→ Action item:
Copy out exactly the lines below that run from the one holding "You are a computer-use agent. Image" to the one holding "The image size is (1253, 403).", keeping both of those lines and no others.

-- Study material follows --

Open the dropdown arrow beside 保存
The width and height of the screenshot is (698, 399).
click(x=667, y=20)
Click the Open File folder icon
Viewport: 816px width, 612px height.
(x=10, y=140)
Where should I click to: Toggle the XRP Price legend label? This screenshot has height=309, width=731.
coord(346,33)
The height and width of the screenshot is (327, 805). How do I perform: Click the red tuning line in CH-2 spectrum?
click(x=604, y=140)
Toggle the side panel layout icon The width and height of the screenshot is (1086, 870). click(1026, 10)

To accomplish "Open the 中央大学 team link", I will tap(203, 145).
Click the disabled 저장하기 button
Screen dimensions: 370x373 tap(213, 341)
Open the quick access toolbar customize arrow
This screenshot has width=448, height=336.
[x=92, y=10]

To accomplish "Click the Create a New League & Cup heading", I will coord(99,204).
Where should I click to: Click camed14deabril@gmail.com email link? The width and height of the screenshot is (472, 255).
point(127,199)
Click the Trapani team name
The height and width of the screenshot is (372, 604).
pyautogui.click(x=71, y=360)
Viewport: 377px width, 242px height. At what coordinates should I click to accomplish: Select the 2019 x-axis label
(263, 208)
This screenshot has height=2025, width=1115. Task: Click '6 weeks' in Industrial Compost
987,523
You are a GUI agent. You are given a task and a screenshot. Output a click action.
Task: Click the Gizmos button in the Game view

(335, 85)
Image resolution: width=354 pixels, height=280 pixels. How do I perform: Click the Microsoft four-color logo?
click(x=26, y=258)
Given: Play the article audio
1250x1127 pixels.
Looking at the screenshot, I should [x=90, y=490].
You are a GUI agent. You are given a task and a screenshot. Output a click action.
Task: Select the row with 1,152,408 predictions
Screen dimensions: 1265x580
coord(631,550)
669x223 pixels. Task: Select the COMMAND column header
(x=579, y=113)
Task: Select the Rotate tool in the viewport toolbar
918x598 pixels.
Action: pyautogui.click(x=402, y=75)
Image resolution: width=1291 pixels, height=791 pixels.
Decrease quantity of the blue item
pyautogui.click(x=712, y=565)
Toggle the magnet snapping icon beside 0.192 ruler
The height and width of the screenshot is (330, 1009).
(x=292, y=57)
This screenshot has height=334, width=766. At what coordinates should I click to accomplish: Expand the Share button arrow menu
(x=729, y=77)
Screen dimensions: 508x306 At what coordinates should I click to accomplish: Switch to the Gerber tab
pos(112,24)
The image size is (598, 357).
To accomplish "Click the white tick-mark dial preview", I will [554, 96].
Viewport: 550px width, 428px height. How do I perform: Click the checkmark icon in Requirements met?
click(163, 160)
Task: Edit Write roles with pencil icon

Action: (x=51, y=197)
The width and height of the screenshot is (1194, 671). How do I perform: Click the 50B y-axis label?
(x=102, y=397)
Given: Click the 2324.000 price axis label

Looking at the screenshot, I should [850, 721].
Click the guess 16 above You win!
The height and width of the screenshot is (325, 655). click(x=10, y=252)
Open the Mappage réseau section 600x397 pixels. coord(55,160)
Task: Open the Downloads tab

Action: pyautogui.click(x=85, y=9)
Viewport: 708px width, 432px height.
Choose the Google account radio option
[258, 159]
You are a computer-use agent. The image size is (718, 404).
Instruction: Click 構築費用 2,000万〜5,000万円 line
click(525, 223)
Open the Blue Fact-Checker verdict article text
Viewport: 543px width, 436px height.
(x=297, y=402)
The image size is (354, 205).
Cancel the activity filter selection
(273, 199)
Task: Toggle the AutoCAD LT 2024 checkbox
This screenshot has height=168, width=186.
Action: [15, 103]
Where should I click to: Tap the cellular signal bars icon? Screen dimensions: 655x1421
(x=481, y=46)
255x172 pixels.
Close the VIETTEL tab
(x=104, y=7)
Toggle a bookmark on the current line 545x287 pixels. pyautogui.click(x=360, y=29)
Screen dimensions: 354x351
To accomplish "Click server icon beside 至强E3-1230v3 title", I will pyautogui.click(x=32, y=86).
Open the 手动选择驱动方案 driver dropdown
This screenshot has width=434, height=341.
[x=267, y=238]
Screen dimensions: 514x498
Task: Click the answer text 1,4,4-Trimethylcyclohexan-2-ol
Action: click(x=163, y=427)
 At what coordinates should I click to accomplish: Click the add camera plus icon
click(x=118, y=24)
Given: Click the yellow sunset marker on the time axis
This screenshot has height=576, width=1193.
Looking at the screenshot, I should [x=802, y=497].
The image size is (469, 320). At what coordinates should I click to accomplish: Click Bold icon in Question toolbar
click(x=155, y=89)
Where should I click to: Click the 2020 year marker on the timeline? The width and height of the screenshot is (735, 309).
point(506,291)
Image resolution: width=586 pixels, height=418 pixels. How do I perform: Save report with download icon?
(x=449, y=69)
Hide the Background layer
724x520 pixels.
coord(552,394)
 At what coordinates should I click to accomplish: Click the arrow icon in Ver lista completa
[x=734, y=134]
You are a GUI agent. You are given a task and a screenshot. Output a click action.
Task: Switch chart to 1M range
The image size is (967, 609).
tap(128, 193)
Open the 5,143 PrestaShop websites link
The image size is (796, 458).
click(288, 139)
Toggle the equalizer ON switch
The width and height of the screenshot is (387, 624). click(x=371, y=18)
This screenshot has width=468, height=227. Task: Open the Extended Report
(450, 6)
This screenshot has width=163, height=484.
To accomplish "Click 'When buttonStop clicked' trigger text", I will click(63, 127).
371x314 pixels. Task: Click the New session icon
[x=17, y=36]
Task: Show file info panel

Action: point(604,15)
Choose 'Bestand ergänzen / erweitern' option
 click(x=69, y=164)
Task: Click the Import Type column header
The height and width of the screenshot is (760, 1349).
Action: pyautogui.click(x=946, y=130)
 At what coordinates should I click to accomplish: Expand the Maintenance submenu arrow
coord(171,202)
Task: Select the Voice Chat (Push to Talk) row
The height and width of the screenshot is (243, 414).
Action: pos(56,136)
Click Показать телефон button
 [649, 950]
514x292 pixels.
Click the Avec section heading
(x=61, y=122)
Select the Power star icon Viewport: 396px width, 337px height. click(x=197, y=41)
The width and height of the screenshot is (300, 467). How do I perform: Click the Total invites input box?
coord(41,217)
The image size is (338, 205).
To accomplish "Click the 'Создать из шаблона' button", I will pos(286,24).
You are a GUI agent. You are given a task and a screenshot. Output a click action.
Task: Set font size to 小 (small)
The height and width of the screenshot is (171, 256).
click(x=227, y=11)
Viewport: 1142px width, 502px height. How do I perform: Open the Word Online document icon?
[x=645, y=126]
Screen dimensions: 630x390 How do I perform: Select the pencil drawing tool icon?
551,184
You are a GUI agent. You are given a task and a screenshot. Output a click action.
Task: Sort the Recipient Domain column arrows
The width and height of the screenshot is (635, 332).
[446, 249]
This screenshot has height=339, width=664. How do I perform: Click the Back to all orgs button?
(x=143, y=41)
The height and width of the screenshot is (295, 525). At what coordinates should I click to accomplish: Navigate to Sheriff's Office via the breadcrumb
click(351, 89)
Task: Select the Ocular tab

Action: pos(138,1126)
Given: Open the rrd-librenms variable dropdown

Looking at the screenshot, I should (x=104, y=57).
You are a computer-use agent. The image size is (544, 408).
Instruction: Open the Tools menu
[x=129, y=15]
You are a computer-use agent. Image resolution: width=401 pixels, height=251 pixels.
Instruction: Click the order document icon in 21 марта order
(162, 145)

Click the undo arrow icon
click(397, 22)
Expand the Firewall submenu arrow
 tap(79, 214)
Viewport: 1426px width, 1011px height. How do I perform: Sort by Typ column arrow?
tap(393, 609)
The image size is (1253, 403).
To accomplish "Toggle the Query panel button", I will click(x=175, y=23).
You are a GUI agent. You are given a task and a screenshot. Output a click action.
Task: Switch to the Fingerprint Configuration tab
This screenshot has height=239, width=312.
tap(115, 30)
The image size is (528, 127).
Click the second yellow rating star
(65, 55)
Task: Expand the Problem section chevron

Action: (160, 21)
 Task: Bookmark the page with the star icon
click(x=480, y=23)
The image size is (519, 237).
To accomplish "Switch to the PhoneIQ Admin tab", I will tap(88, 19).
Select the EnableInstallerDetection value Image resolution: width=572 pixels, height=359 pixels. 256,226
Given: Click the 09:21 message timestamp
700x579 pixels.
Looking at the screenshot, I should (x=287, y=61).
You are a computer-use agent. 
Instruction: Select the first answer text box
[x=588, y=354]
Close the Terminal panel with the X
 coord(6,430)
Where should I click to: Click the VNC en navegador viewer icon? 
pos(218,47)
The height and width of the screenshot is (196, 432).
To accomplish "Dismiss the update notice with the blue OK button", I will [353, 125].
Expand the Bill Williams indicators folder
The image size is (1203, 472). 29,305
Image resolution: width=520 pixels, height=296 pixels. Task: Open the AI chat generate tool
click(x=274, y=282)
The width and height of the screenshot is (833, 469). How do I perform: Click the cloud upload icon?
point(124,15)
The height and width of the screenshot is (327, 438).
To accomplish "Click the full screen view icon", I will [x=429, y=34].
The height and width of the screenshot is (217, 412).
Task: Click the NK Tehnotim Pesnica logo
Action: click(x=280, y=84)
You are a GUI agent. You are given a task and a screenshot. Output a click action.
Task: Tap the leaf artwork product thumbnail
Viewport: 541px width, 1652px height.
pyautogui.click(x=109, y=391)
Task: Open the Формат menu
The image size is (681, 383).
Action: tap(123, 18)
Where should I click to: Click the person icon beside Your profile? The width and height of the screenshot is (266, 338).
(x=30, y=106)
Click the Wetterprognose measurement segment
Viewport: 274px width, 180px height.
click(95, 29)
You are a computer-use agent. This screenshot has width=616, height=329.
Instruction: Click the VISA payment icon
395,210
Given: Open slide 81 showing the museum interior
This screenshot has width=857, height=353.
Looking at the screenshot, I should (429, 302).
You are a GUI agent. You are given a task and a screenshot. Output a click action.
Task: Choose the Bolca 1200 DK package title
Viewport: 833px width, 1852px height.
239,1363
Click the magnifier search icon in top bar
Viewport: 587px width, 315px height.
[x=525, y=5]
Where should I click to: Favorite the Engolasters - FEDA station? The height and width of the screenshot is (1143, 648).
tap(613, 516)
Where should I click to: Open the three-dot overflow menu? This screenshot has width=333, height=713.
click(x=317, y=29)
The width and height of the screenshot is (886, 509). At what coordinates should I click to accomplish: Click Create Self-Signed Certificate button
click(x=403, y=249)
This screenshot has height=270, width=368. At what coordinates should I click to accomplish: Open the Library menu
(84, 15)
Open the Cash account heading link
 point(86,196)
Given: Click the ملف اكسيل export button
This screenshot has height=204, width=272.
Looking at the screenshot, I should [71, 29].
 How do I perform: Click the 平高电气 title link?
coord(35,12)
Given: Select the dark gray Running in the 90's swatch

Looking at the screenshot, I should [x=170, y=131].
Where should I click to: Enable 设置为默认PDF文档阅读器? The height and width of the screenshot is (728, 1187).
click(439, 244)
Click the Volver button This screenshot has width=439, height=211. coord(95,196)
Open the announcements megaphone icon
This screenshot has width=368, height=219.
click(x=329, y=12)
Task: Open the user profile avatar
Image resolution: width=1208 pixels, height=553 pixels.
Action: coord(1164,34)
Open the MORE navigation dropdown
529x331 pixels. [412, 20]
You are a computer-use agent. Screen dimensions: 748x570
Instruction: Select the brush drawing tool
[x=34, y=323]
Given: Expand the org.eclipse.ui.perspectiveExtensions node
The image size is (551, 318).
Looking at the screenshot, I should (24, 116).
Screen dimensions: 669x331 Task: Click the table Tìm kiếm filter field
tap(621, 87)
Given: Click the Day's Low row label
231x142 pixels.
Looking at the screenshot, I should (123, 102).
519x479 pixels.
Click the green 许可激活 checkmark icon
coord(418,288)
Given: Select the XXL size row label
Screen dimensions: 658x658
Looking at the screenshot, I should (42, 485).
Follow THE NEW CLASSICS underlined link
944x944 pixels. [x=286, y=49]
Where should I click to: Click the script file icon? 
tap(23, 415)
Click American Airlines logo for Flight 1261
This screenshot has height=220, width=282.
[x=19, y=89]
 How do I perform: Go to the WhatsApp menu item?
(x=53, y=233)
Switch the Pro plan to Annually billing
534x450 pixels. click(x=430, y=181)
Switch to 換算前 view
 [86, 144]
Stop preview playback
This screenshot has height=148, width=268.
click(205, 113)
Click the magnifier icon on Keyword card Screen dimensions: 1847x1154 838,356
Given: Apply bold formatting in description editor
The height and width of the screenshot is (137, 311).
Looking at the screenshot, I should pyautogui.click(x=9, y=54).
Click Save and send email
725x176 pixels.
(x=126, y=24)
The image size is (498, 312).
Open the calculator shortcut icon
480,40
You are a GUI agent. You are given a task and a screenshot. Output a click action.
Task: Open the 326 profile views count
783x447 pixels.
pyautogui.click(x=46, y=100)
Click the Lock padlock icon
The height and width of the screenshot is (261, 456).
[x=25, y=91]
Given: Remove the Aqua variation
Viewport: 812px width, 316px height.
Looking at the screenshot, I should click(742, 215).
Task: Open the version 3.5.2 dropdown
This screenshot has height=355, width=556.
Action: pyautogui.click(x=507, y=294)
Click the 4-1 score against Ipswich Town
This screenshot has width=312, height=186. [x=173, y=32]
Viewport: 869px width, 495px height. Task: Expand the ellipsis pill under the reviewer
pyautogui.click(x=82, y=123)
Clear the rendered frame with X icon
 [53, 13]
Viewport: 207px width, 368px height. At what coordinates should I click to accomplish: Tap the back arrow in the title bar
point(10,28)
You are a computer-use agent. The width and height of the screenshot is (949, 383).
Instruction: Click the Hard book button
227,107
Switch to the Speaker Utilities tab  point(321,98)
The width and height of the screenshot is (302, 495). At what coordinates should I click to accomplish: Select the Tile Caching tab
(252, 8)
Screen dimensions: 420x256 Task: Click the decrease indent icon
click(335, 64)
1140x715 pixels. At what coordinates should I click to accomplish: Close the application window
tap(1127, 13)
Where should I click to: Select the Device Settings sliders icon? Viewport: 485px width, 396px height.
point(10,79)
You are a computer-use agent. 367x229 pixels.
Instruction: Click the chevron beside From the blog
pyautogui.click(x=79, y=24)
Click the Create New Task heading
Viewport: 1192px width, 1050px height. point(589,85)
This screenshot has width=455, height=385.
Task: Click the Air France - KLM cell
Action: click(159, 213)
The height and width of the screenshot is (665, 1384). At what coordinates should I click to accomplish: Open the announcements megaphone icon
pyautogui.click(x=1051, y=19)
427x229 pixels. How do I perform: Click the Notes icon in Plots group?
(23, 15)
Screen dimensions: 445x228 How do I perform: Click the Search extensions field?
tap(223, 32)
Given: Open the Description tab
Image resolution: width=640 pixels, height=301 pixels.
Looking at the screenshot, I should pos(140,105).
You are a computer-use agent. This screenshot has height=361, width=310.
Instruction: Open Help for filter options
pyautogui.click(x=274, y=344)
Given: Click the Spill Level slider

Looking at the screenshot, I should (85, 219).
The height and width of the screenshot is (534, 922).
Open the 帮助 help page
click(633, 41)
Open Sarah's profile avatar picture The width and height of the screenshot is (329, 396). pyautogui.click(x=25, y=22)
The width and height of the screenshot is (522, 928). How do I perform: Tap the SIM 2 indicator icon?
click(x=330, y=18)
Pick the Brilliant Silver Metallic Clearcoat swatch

-- Study material concluded --

→ Problem solution:
You are a computer-use agent. Image resolution: width=401 pixels, height=251 pixels.
Instruction: Click the order document icon in 21 марта order
(162, 145)

Click the undo arrow icon
click(397, 22)
Expand the Firewall submenu arrow
 tap(79, 214)
Viewport: 1426px width, 1011px height. How do I perform: Sort by Typ column arrow?
tap(393, 609)
The image size is (1253, 403).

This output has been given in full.